> _SET TASKS_
A: Quote each sentence of the sample message in the essay on exclamation marks, one per line.
B: Write the next part of the essay on exclamation marks, picking up right after its final sentence.

| Home | About | Submit | Contact |

Opinion  

 

Podcast: Learn Hindi from Bollywood Movies. Listen now!

Today, increased numbers of P.O.E.M.s flow dangerously across our hallways and buildings in short rhetorical bursts.

Proliferators Of Exclamation Marks  

Wishing to be something is one thing - wishing not to be something is quite another. While people have written many a best selling book on the former, the latter scenario is unattainable.

This is because the grand sweep of time churned by the gears that grind slowly, but grind exceedingly small, will ensure that you will end up being that something else at some point in your life.

I had always thought that I would never become a proliferator of exclamation marks. But just the other day, I used not one, but two exclamation marks in a communication. The resulting sense of shame has burnt searing scars across my every atom that makes up the fiber of my being.

It is small consolation - but I am not alone. Over the years, the population of P.O.E.M.s in our society has grown steeply. Today, it has become an epidemic and increased numbers of P.O.E.M.s flow dangerously across our hallways and buildings in short rhetorical bursts.

Who among us has not received a communication that utilizes exclamation marks not as an accessory, but as a life saving prop to complete a sentence? I receive hundreds every day. Here's one from a communication that hit my inbox today:

Good morning! It was great to receive your email yesterday! Stay in touch and take care!! Oh...and by the way, I hope the weather remains sunny for the next two weeks!!!!!!! Speak to you soon!!!

> _LISTED RECORDS_
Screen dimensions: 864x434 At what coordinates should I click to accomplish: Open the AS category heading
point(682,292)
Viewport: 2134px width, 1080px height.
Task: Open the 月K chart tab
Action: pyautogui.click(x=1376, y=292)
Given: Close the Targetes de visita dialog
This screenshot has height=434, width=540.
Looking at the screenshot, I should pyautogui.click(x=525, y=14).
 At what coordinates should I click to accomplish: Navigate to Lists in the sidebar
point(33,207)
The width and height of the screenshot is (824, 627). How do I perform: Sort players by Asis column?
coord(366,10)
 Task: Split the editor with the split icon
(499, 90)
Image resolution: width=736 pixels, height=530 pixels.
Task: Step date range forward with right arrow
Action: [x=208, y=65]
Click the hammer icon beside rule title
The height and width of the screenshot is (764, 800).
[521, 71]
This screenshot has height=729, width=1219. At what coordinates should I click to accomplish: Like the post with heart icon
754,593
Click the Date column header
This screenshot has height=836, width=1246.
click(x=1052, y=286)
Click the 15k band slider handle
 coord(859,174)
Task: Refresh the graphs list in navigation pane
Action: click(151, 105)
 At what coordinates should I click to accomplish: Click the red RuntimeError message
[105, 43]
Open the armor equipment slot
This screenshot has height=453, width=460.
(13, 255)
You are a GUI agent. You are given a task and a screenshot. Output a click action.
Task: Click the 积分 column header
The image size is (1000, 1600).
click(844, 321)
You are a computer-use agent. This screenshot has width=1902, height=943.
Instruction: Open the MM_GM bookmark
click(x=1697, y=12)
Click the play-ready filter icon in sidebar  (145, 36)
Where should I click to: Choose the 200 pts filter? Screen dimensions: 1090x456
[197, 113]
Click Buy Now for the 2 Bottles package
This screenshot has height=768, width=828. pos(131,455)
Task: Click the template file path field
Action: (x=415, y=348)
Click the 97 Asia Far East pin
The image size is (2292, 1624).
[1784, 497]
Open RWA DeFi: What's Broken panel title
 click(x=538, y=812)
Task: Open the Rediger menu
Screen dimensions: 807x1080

> _ANSWERS GIVEN_
A:
Good morning!
It was great to receive your email yesterday!
Stay in touch and take care!!
Oh...and by the way, I hope the weather remains sunny for the next two weeks!!!!!!!
Speak to you soon!!!

B:
The first emotion a person experiences after reading such an email is disbelief sparked by the perfectly plausible question: How can anyone be so impossibly happy?

It is only when you see that very P.O.E.M weeping tears into a latte at a coffee shop, or witness his or her picture underneath a newspaper headline that proclaims "Angry Worker Lets Loose on Seven", do you realize that happiness might not be the culprit generating these forests of perpendicular punctuations.

What then is behind the sudden deluge of exclamation marks? How did we end up as a race incapable of endings with a more placid state of mind?

It is not as if we have always been a race that has evolved by expressing itself in heightened intonations.   A cursory look through the correspondences of the years gone by reveals an extreme paucity of exclamation marks.

I searched extensively fin the history books for a "Thank you for your letter!!!", but there was no mind from the past that had recorded feelings for posterity in such an excitable manner. The norm for our ancestors has been to utilize dignified full stops, commas and when forced - semicolons.

To give just one example, here's how the famous British poet John Biltjaman began to a letter to his friend not very long ago.

It was great to receive your letter. It was a breath of valour scented air after all this Guinness with journalists and high tea at Killney with the editor of the pro-German Catholic paper.

As many of our modern day P.O.E.M.s do, Mr. Biltjaman thanks his friend for his earlier correspondence.

However, he does not use an exclamation mark to illustrate and complete his point. Doing so would have allowed Mr. Biltjaman to treat this thought as completed and his mind would have been free to lazily chase after another thought.

But Mr. Biltjaman stays the course and explains that his friend's letter served up many delights after many harrowing experiences:

  1. Guinness with journalists (where he mixed boring with pleasure)
  2. Having tea at Killney (not as good as the tea in Darjeeling or for that matter the town of Earl Gray)
  3. Sipping the tea in question with the editor of the pro-German Catholic paper. (who can surely drive any human being right back to Guinness).

After reading this explanation, would his friend have any doubt that Mr. Biltjaman was not indeed delighted to receive the letter?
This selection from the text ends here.